In the morning Alexander says: “I feel great, principally because I’ve made it through the night. Of the three nights I’ve spent in the Arctic under canvas this was definitely the best. It’s cold though. You don’t really sleep, and you have a nose that streams horrifically all night. It’s really hard work. I have respect for these guys.”
Heading back into civilisation and towards his final destination on the Russian border, Alexander joins Otis Roberts for a journey along the Dalton Highway, a road so dangerous that truckers frequently need to be guided by experienced ‘pilots’ like Otis. Built in 1974, the road services the Alaskan oil pipe line and is the only road in the world to extend all the way to the Arctic ocean.
Alexander says: “I’m at the Hilltop Truckers Stop at the bottom of the Dalton Highway. Behind me on the boards you can see little memorial plaques to all the truckers who’ve given their lives to the Dalton Highway. It’s quite dangerous, I’m a little bit scared. Luckily I have a Dalton pilot to accompany me.”
On the journey the two men encounter a small accident involving some tourists and a more serious one, where a tanker has broken loose from its cab and careered off the road.
Otis says: “Another day on the Dalton. Well actually just another moment.”
Waving goodbye to Otis at Coldfoot, the only source of gas, food and lodging for 250 miles around, Alexander then boards a flight with pilot Todd Mackinaw, who flies supplies to the remote mountain settlements in the area.
When asked what he transports, Todd explains: “People, building materials, food, sled dogs, dead bodies, frozen seals, just about anything you can imagine. You know if you could cram it into a truck or a van we can cram it into this airplane.”

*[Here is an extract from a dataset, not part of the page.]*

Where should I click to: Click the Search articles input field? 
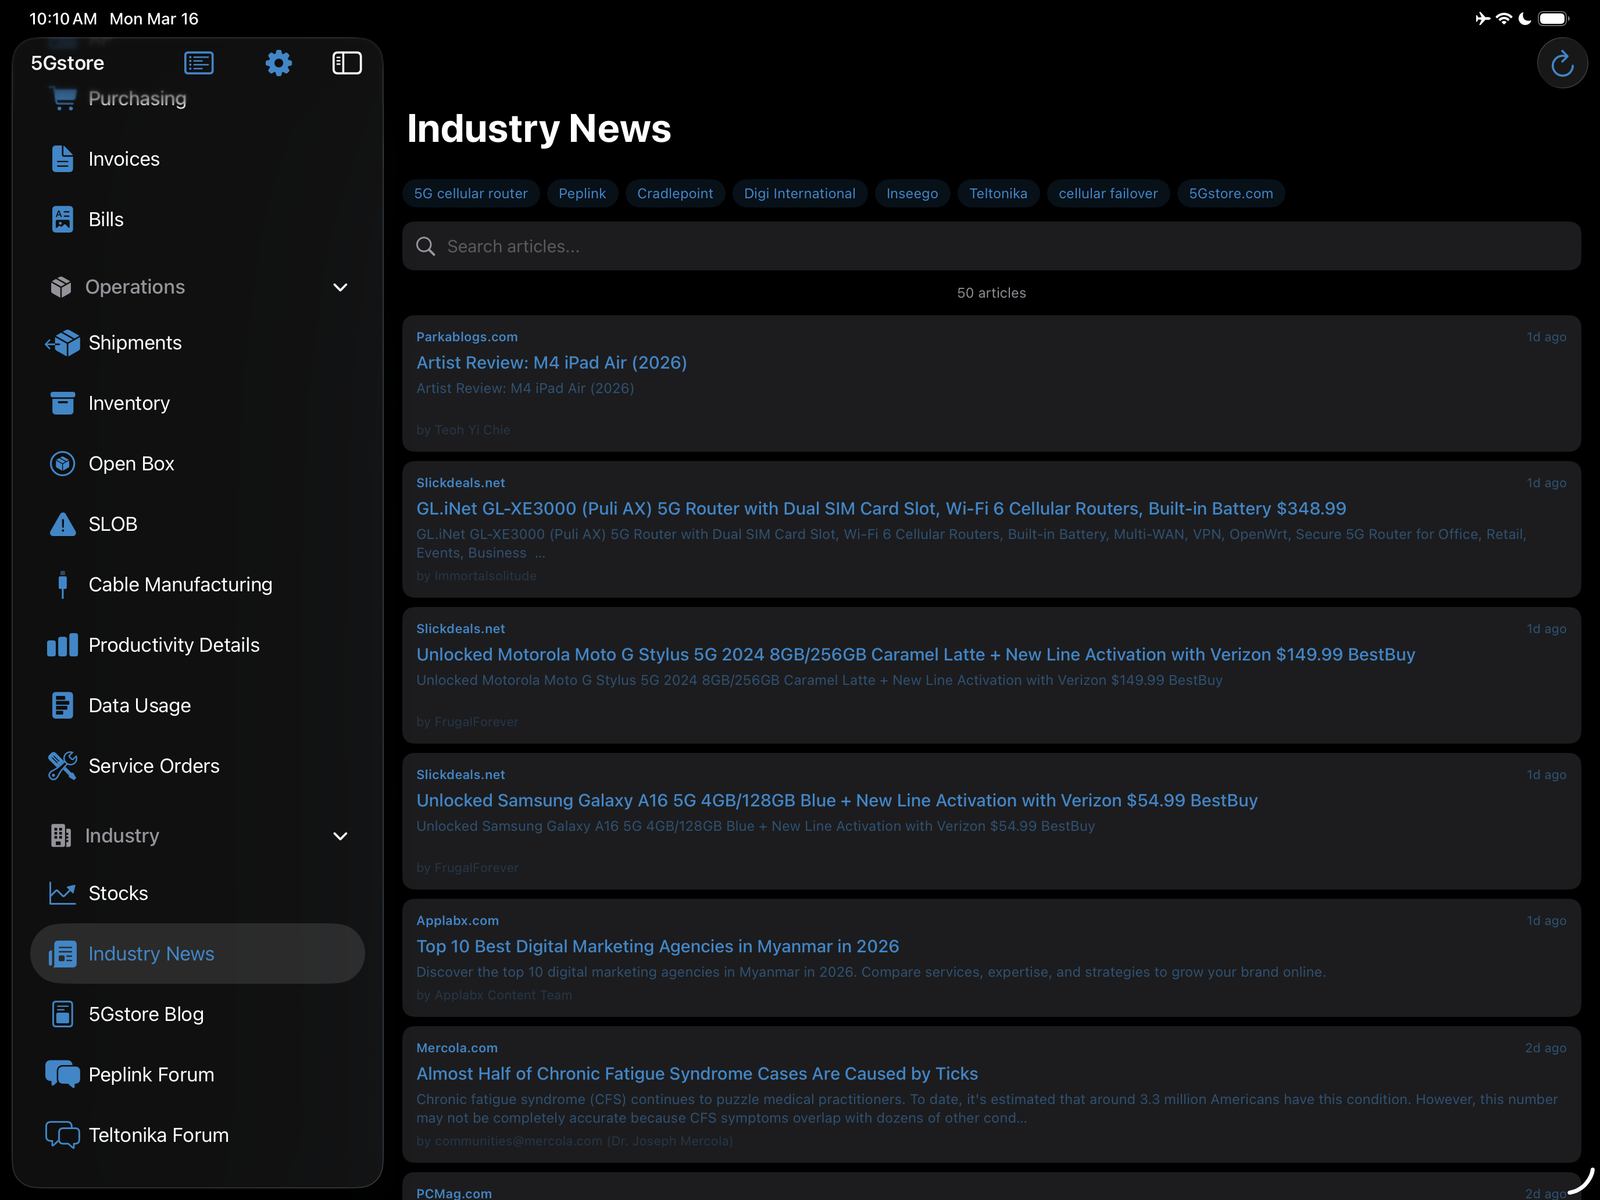click(990, 246)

Alexander brings a precious cargo of takeaway pizzas to the Inpupiat people, in the Anaktuvuk Pass. There are no passable roads into or out of Anaktuvuk and even vehicles need to be flown in by cargo plane.
The Inupiat have lived in this inhospitable terrain for millennia and local guide Kevin Benke gives Alexander a tour of the local pilgrim hot springs.
Kevin explains: “It was a sacred spot for the Shamans just because of the natural healing of the waters. So they felt as one to the earth the way a Shaman should.”
Entering the hot springs for a therapeutic dip with Kevin, Alexander says: “That is absolutely fantastic, it’s really hot. I was thinking this would be sort of tepid. This water, it’s got a very sulphurous smell to it. I mean it does smell a bit like sewage water, if you didn’t know better.”
Finally, Alexander flies by helicopter to the extreme edge of America, the island of Little Diomede. Just over 100 people live on the wind blown western shore and the temperatures can reach a bone chilling minus 60 degrees.
Looking over to Big Diomede, owned by Russia, Alexander says: “This is where our journey ends. Over there is Big Diomede. Geographically very close, in terms of time it is literally a world away. At the moment it is 1pm on Saturday here, over there it is 1pm on Sunday. And the channel between us is the international date line. This is where the sun finally sets.”